A Study to Learn About the Study Medicine (Called Maplirpacept (PF-07901801)) in Japanese With Hematologic Malignancies

November 5, 2024 updated by: Pfizer

A PHASE I, OPEN LABEL STUDY TO EVALUATE THE SAFETY, TOLERABILITY AND PHARMACOKINETICS OF TTI-622 (PF-07901801), A SINGLE AGENT IN JAPANESE PARTICIPANTS WITH RELAPSED OR REFRACTORY LYMPHOMA

The purpose of this clinical trial is to learn about how safe and tolerable is the study medicine (called maplirpacept (PF-07901801)) when taken for the treatment of lymphoma or multiple myeloma (a type of cancer that affects your body's infection-fighting cells, lymphocytes or plasma cell).

This study is seeking participants who:

  • are 18 years of age or older
  • have worsening and difficult to manage type of lymphoma or multiple myeloma
  • Have adequately functioning organs
  • are not on long term use of steroids which are given either by mouth or as shots
  • have no major heart related disease etc.

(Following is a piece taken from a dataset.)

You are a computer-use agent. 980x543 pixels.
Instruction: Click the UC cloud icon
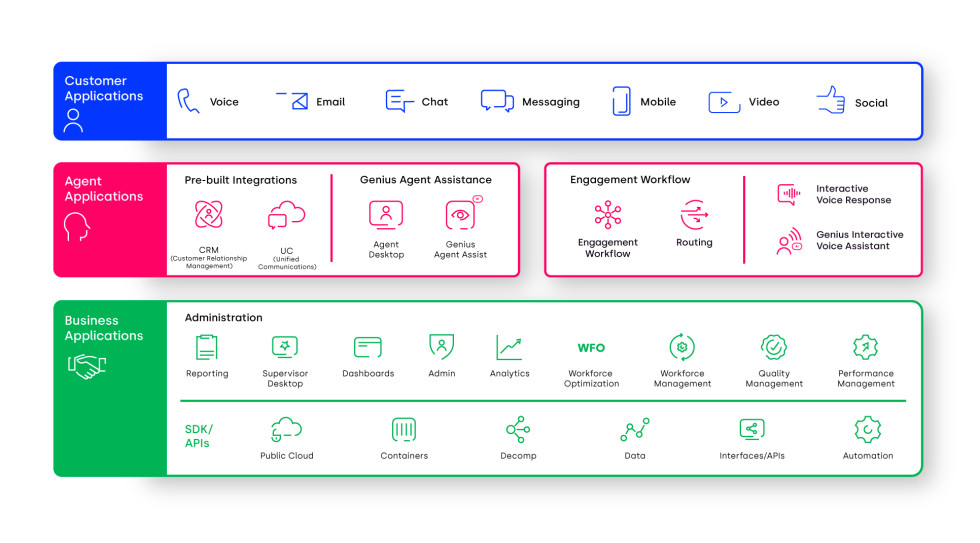286,215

All participants in this study will receive maplirpacept (PF-07901801) as an IV infusion (given directly into a vein) at the study clinic every week.

Participants will continue to receive maplirpacept (PF-07901801) until their progress of cancer worsens or the participants do not wish to take the study medicine.

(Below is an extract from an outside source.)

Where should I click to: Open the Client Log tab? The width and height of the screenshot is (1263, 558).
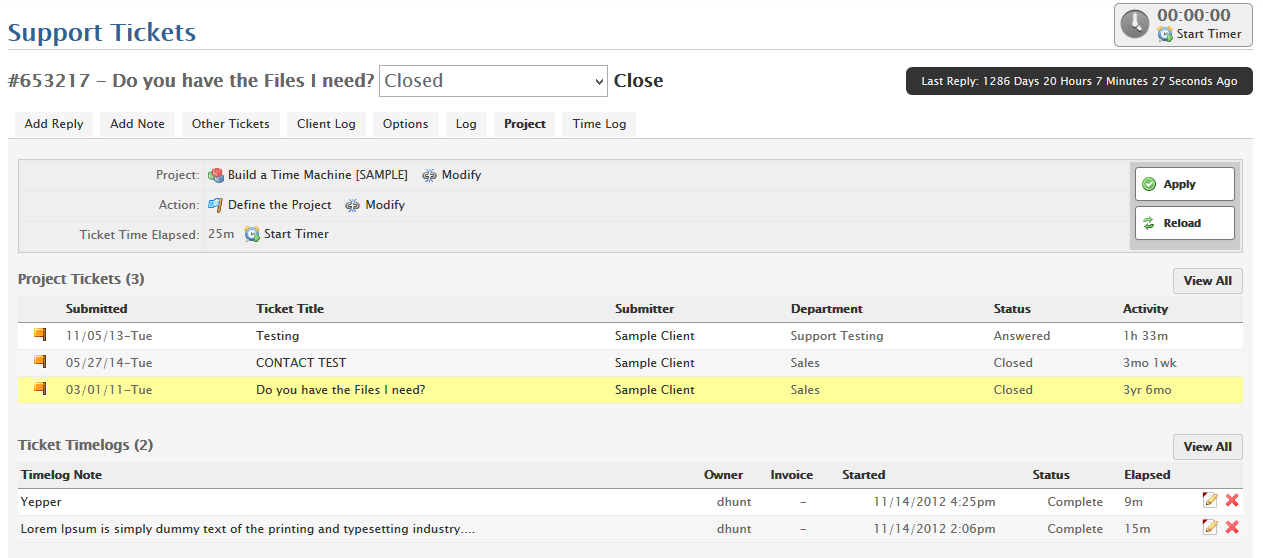[x=326, y=124]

The experiences of the people receiving the study medicine will be collected. This will help to understand if the study medicine maplirpacept (PF-07901801), is safe and can be given to Japanese people.

Study Overview

Status

Completed

Conditions

Intervention / Treatment

Detailed Description

CD47 is a cell-surface protein expressed on multiple normal cell types and often at high levels on many malignant tumor cells. Maplirpacept (PF-07901801) is a soluble recombinant fusion protein created by directly linking the sequences encoding the CD47 binding domain of human Signal Regulatory Protein alpha with the fragment crystallizable domain of human Immunoglobulin 4. maplirpacept (PF-07901801) functions as a soluble decoy receptor, preventing CD47 from delivering its antiphagocytic signal. Neutralization of the inhibitory CD47 signal enables macrophage activation and anti-tumor effects by pro-phagocytic signals present on the tumor cells.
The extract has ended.